The copter code I test on a MatekH743, and the plane code on a pixhawk1, but I have tested that I get the very same results when I run the plane code on the MatekH743, and I also briefly tried a AUAXV2. I have no indication whatsoever that the type of flight controller matters. I should say that I do not have a plane and hence do only bench tests for plane and am also substantially less knowledged with the plane code (copter I think I know reasonably well).

I have added logging messages to the ardupilot code, which stores some timing values, such as the time then the “do the message” code part is called, the time differences which give info on the jitter, and the time it takes from the point the “do the message” is entered until it has done it’s job, i.e. after the call of mavlink_msg_xxxx_send().

These ardupilot logs yield perfectly regular timing, for both the copter and plane implementations.
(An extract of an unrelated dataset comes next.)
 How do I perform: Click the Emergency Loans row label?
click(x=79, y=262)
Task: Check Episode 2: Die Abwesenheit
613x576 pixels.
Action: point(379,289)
Yet, while for copter the STorM32 receives the messages at perfectly regular times, it doesn’t at all for plane.

From the fact that all I change is the code in the flight controller I’m convinced that the issue is not with STorM32 but something related to plane. From the fact that in both copter and plane I use exactly the same code additions, except that the mount->fast_update() is hooked in differently, I am led to think that the issue is not directly in my code additions.

In fact for plane it looks as if sending out the message on the uart is in some way not occurring when the mavlink_msg_xxx_send() function is called but delayed in some irregular ways (it actually looks a bit like beating, as if this is done by some incommensurate frequency) - but this so only in plane but not copter! I frankly admit that this doesn’t make any sense to me, given that all this is in the library part, so it’s entirely speculation, but it would be an interpretation.
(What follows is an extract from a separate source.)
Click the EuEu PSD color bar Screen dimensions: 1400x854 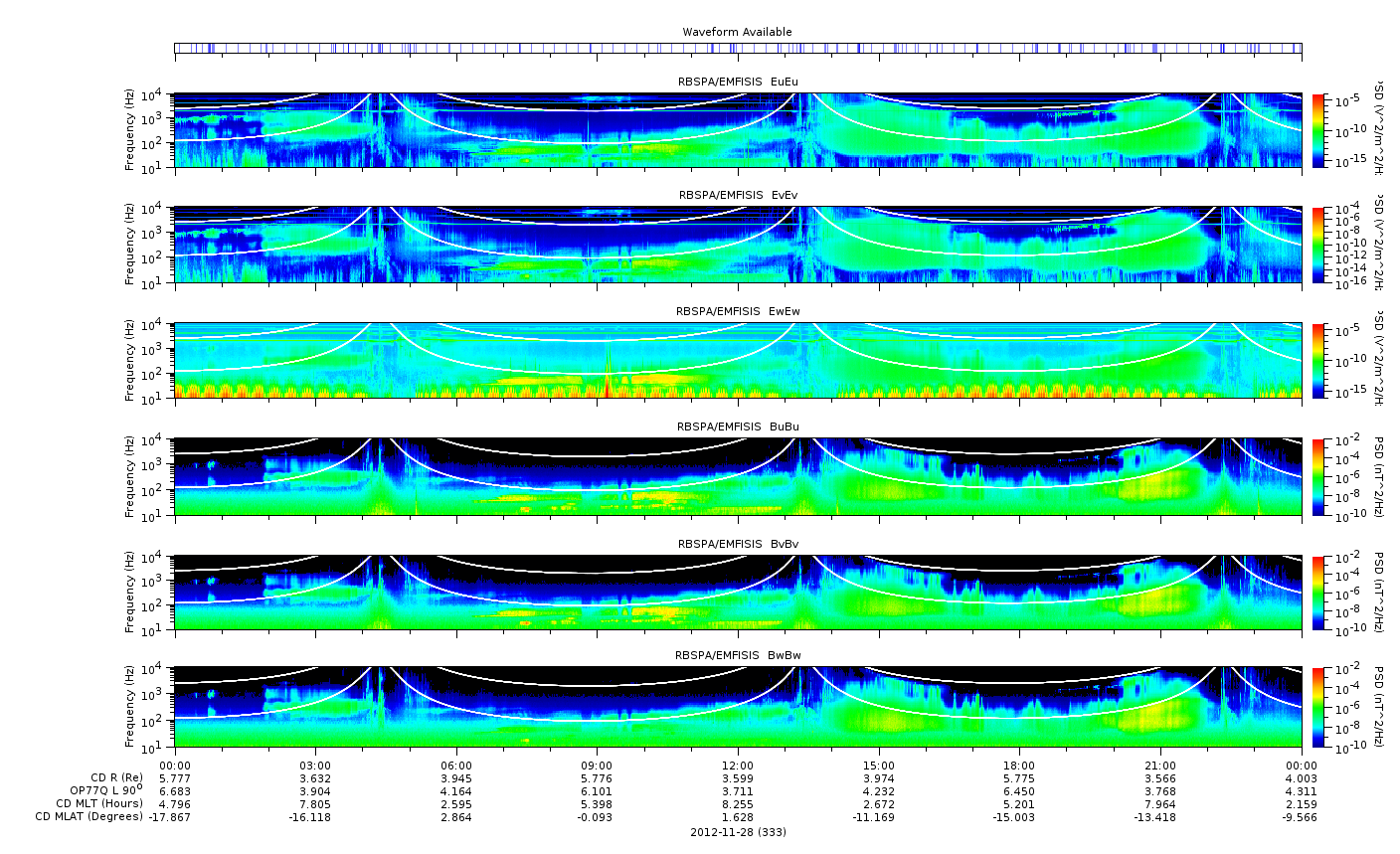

Any idea or hint towards what the origin of the issue could be would be very much appreciated !

(I’m working off my ass to figure this out since several weeks now, so I’m really desperate)

Many thx, Olli


Here some representative plots, to illustrate the issue.

1. STorM32 logs. It’s not important to know what exactly it shows, only that each spike means that the STorM32 has received and digested said message. So, look at the regularity of the spikes. (for each three zooms are shown)

1.a Copter

1.b Plane

The irregularity for plane should be obvious, especially when comparing to copter. It also seems as if there is some periodicity, the large gaps seem to reappear every ca 9.5 secs or so.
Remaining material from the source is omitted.